Campaign groups like Momentum need tighter digital regulation to defend Britain’s democracy, Theresa May’s former deputy has declared.
Damian Green, who was first secretary of state until December, called for stronger rules around political propaganda online as he took aim at social media companies.
“One of the most pernicious myths in our society is that Facebook and Twitter, and all these people, they’re basically well-meaning hippies and they’re just guys doing it out of the garage, they’re sticking it to the man,” he announced at a report launch by the Centre for Policy Studies thinktank on Monday.
“No they’re not, they are extremely powerful, extremely ruthless multinational corporations who deserve, if anything, more regulation than we’ve traditionally given the media.
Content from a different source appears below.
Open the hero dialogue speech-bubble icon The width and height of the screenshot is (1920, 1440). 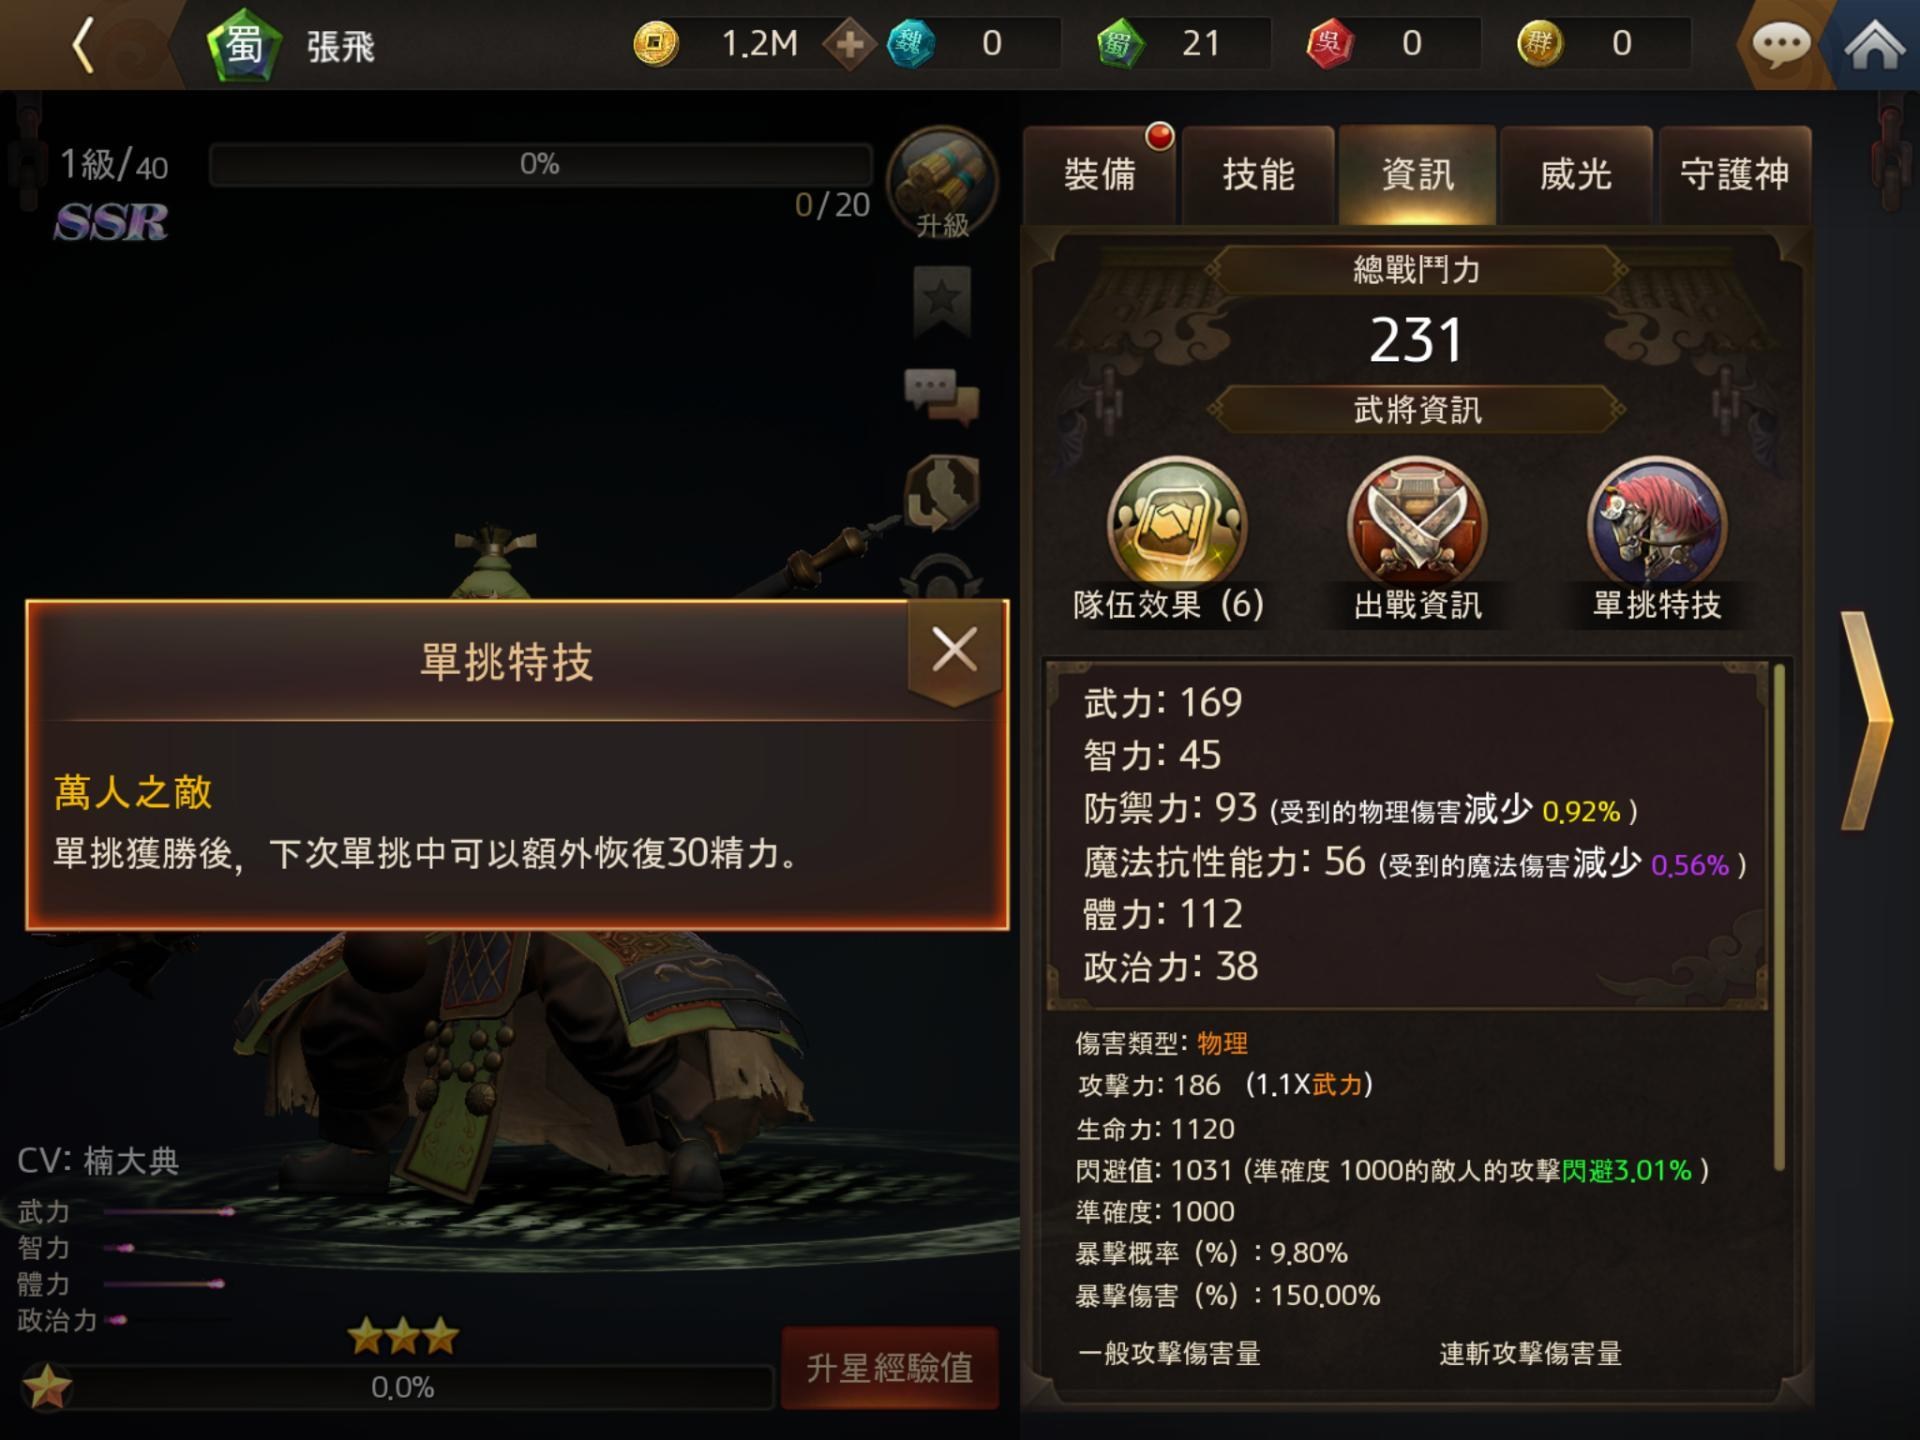pos(942,395)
“And politicians are going to have to grasp that in times to come, because the problem at the moment is that bad is driving out good.
“It’s clearly true on Twitter, it can be true on Facebook as well.”
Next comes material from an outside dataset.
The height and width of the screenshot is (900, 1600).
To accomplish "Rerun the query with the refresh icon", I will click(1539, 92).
Mr Green backed a proposal from the CPS report “Who governs Britain?” for “election addresses” to be included alongside digital political posts.
Under current laws, printed materials like leaflets, posters and election “newspapers” have to explain who they have been produced by and include an address.
He praised the “very good idea” of a digital equivalent because “people need to know that it’s a politician talking to them and that we need some regulation of that”.
Mr Green added: “There needs to be far more transparency telling people ‘if you are reading this on your Facebook feed, this is produced by x on behalf of y’ so that you can know that your friends are sending you stuff – whether it’s from the Conservatives or Momentum or whatever.
“As long as you know that what you’re getting is propaganda, it seems to me you’ve made a democratic step forward and you’re not just being fed stuff that you accept as the truth.
“Because it’s not too dramatic to say that democracy is under threat at the moment, it is extremely important that democratic systems defend themselves at a time when the force of illiberal democracies are taking hold in liberal democracies.”
Chloe Smith, minister for the constitution, signalled her support at the same event, saying she was “really quite taken” by the idea.
“I do hope that my colleagues across government are looking very seriously at what’s being said here. There are some important points here…
“I’m really quite taken by the election addresses point.
“I think there’s a lot to be said for adapting the democracy that we all enjoy, that we are massively privileged to live in, but adapting that to the age and the technology that we do also live with and use and appreciate in our everyday lives.
“And perhaps an idea about election addresses may be a way of considering that.”